Researchers have long believed that this phenomenon is linked to certain genes. A study published in iScience challenges that assumption. “These genes are thought to control aging, in worms, mice and humans,” says Edward Giniger, one of the authors of the new research. We were shocked to find that only 30 percent of them are directly involved in aging.”
An unexpected discovery
The researcher and his team came to this conclusion by chance: they were conducting research into the aging of Drosophila, also known as fruit flies. They had previously discovered that an overactive immune system can break down neurons and lead to age-related brain disorders. To test their hypothesis, they administered antibiotics to a group of newborn fruit flies. The scientists assumed that they would have no effect on their development and survival.
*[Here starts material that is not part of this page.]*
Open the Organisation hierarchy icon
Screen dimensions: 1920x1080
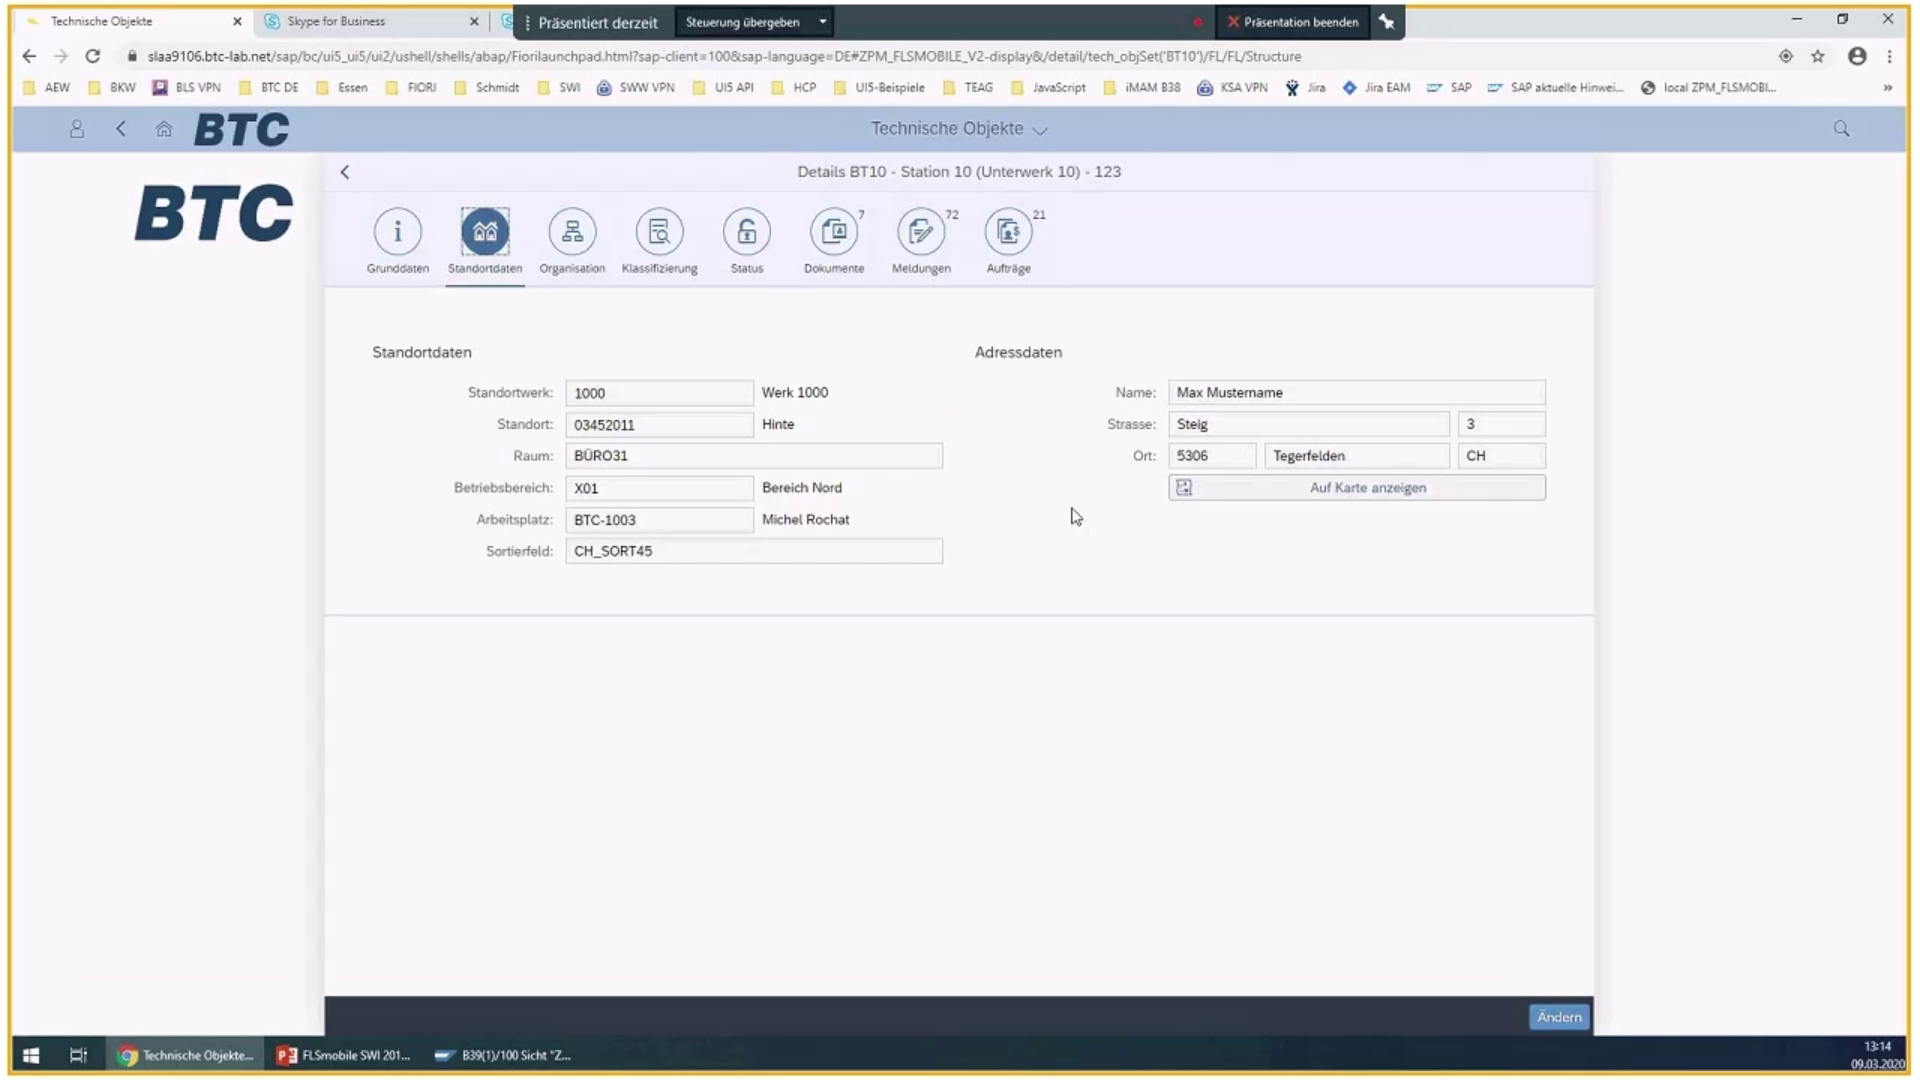571,231
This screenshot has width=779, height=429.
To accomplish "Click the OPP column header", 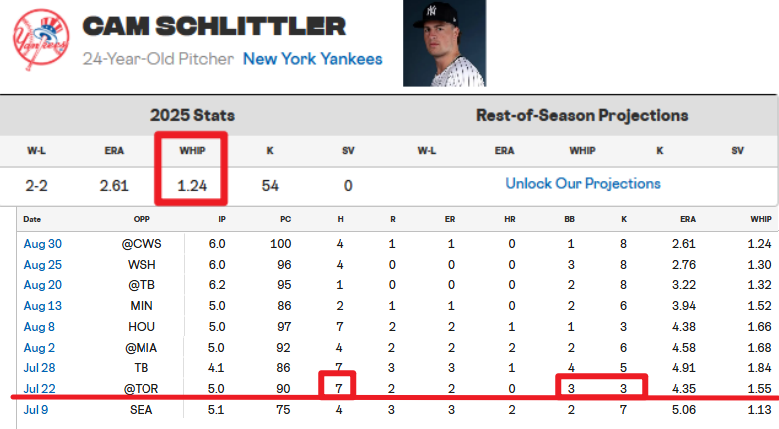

The results proved them wrong: the flies that took the antibiotics lived an average of six days longer than those that did not. “That’s a big age difference for the flies,” says co-author Arvind Kumar Shukla. In humans, it’s equivalent to a gain of about 20 years of life.” Through extensive genetic analysis, they found that antibiotics alter the role of certain genes in aging. “At first, we found these results hard to believe,” he continues. Many of these genes are classic markers of aging.” His study shows that their activity is actually related to the presence of certain bacteria and not to aging.
Better understanding of genes to better fight aging
In another experiment, the researchers allowed flies to grow in a completely sterile environment, i.e. in the total absence of bacteria, without using antibiotics: The observation was the same. In Drosophila, this means that the organism’s activity towards bacteria has an impact on aging. The researchers plan to continue their work to identify the genes that are actually involved in this process. “If we want to fight aging, we need to know exactly which genes regulate the clock,” Dr. Giniger concludes.
NB. Taking antibiotics to reverse aging is not a good idea as this could lead to the development of lethal resistant bacteria.